[TASK DETAILS] Look through the data below. Collect every line where the word "computer" occurs.
──────── SOURCE INFORMATION ────────
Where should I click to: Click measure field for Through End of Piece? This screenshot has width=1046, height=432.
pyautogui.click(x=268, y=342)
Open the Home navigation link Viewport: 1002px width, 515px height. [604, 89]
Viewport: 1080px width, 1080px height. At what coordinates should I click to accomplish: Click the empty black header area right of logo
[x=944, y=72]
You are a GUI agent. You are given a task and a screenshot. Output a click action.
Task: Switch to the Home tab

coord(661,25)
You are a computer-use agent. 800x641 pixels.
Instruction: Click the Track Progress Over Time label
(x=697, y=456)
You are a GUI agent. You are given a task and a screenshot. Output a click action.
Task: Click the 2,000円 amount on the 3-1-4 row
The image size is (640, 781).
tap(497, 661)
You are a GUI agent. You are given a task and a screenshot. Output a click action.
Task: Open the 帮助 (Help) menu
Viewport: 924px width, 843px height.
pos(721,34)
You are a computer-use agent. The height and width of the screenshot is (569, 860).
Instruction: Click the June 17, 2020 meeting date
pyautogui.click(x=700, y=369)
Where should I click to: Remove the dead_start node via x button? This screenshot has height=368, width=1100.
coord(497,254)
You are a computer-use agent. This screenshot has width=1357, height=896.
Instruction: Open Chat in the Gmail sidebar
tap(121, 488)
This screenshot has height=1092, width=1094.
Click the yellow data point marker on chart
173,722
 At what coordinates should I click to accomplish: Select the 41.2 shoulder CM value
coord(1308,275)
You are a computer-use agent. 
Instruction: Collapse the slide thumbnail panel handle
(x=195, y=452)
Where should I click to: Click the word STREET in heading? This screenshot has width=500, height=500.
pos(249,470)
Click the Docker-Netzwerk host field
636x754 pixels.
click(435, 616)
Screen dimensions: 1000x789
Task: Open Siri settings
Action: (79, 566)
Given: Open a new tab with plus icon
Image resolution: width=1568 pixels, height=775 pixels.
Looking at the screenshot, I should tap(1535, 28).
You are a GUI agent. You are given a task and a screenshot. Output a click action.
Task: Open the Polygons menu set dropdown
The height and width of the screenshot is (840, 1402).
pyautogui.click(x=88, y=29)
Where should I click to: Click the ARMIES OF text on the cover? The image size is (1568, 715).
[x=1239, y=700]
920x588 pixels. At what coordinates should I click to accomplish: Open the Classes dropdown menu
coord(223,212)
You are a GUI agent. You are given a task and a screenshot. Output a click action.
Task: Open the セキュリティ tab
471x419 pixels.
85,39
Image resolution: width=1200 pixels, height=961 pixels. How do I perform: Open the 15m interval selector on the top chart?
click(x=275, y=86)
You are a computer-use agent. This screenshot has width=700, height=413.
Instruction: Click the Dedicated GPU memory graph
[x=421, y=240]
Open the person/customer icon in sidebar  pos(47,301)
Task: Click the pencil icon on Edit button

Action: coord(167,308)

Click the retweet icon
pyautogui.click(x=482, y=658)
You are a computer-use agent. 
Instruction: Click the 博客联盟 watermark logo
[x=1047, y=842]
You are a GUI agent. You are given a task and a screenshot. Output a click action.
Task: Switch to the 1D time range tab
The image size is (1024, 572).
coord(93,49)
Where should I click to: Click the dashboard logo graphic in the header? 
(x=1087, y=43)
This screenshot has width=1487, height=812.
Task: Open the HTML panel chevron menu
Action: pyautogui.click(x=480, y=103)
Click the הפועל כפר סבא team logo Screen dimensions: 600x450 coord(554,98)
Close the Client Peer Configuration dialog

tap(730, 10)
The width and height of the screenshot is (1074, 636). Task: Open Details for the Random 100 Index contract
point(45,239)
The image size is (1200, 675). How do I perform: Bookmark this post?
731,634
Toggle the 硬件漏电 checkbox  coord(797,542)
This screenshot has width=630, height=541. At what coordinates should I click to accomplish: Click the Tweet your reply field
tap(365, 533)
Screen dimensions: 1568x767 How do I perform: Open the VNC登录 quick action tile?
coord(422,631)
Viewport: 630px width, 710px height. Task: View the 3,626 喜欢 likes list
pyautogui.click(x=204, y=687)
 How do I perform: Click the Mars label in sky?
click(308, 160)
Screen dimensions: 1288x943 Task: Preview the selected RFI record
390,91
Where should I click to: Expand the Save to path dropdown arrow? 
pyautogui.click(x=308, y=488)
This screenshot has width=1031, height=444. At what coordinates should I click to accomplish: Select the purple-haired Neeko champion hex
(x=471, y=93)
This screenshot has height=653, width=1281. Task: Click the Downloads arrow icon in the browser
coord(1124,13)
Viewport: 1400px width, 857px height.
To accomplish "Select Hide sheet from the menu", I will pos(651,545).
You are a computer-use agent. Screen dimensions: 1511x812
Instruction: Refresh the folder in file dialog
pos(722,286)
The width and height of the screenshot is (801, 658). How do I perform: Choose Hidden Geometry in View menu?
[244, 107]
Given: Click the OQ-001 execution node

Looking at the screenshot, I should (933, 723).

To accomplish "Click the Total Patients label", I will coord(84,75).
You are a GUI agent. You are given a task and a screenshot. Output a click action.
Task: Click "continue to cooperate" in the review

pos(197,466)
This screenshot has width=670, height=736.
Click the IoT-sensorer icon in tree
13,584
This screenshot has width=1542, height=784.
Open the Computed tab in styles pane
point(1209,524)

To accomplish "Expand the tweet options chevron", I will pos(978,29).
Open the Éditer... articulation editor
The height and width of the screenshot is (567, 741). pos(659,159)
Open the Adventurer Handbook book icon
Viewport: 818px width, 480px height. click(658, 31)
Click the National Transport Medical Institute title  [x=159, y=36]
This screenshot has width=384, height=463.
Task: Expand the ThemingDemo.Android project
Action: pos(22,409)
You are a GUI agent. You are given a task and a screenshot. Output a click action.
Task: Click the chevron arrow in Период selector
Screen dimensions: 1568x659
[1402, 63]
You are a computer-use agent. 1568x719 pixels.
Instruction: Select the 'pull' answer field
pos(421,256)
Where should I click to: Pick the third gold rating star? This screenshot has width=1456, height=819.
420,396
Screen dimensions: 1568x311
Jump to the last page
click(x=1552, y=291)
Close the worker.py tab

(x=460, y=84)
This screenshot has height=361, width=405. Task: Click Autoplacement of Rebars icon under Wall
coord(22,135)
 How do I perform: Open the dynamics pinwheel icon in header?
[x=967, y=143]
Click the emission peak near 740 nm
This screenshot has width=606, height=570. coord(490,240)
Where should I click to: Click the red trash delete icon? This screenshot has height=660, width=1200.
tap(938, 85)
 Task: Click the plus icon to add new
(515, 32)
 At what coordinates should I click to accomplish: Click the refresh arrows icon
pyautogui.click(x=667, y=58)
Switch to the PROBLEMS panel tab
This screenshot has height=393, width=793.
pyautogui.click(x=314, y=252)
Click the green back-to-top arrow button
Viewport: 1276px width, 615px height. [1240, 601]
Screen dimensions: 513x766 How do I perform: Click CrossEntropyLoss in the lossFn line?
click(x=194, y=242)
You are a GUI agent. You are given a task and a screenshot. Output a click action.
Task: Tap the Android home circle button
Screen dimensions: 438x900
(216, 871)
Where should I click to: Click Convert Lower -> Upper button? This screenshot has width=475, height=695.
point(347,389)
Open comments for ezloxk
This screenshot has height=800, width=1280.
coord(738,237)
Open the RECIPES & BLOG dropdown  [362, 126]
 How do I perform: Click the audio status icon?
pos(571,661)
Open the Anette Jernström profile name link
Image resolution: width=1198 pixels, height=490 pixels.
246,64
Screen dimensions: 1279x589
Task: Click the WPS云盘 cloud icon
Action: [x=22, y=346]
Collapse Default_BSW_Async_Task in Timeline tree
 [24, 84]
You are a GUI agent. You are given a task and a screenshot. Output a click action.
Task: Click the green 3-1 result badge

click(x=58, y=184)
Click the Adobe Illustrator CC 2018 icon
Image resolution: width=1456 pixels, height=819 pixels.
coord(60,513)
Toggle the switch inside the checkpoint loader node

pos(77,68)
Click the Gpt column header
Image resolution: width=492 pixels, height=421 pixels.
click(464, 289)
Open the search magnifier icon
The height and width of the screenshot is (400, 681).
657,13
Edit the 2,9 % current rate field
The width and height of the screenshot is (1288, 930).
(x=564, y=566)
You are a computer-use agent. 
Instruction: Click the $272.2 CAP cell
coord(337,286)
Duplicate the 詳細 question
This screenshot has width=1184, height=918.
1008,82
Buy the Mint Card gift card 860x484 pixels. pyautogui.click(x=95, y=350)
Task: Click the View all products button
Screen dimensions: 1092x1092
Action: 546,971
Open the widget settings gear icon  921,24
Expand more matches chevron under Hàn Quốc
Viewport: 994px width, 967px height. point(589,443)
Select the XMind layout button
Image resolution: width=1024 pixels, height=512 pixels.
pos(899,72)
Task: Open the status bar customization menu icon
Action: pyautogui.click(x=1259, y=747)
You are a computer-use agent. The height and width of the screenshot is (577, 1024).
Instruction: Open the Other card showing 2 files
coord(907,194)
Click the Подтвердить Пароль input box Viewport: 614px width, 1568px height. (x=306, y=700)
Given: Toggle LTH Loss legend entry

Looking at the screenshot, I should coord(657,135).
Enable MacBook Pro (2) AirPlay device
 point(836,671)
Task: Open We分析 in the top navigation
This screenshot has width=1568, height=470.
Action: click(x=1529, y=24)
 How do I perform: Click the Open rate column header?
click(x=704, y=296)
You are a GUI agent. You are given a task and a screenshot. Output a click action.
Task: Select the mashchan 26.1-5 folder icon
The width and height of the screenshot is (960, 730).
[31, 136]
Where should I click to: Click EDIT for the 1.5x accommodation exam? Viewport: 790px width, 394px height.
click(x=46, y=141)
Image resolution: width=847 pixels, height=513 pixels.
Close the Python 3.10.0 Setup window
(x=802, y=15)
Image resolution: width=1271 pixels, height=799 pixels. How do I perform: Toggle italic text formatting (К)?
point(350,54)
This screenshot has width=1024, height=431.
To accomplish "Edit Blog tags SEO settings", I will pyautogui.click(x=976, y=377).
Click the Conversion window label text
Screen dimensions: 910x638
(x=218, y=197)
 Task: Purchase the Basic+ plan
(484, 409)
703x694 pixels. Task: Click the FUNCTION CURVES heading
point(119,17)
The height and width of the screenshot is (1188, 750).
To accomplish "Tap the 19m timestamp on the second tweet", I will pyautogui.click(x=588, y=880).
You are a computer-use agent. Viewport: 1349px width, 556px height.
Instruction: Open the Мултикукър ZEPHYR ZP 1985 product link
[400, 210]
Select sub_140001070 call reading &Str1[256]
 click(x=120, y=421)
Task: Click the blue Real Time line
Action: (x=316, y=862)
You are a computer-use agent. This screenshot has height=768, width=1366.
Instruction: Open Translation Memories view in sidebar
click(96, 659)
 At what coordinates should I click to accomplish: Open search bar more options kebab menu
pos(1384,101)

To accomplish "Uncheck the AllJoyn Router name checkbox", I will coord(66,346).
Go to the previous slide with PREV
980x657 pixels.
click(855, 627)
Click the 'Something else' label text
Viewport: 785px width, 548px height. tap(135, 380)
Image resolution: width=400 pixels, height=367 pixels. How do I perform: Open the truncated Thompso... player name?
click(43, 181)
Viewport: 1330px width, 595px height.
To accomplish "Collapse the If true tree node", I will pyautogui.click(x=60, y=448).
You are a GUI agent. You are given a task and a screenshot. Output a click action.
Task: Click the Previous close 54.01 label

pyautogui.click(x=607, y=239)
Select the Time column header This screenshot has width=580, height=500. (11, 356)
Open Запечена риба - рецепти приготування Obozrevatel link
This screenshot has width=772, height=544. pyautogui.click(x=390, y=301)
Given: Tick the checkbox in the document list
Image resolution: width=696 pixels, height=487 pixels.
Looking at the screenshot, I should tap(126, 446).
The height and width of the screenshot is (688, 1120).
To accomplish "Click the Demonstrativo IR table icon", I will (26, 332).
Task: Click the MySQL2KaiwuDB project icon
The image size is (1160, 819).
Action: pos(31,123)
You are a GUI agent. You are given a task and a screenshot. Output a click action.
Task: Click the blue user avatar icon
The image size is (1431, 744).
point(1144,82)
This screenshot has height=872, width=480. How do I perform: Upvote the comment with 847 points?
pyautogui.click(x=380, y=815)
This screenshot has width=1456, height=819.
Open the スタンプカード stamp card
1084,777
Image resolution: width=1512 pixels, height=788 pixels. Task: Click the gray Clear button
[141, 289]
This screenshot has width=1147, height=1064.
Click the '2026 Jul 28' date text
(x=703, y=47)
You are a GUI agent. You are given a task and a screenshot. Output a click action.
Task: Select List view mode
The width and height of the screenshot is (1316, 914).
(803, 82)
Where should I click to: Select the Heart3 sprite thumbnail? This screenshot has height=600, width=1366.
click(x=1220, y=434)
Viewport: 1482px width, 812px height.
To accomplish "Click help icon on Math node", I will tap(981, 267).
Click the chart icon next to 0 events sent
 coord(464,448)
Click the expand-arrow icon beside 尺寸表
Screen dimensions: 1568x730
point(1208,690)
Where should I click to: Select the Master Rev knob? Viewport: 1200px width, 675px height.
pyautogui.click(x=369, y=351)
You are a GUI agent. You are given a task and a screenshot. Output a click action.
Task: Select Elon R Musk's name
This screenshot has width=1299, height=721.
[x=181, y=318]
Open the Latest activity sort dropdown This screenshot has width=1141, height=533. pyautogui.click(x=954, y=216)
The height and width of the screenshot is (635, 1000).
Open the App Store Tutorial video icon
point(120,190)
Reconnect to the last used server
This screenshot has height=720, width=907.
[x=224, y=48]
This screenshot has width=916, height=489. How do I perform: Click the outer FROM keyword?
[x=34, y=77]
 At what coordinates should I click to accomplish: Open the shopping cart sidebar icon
────────
[SOLUTION TO THIS PROBLEM]
You are a computer-use agent. 800x641 pixels.
You are a computer-use agent. The height and width of the screenshot is (569, 860).
You are a computer-use agent. This screenshot has width=1357, height=896.
You are a computer-use agent. 
You are a computer-use agent. This screenshot has width=700, height=413.
You are a computer-use agent. 
You are a computer-use agent. Screen dimensions: 1511x812
You are a computer-use agent. 1568x719 pixels.
You are a computer-use agent. 
You are a computer-use agent. The height and width of the screenshot is (577, 1024).
You are a computer-use agent. Viewport: 1349px width, 556px height.
You are a computer-use agent. This screenshot has height=768, width=1366.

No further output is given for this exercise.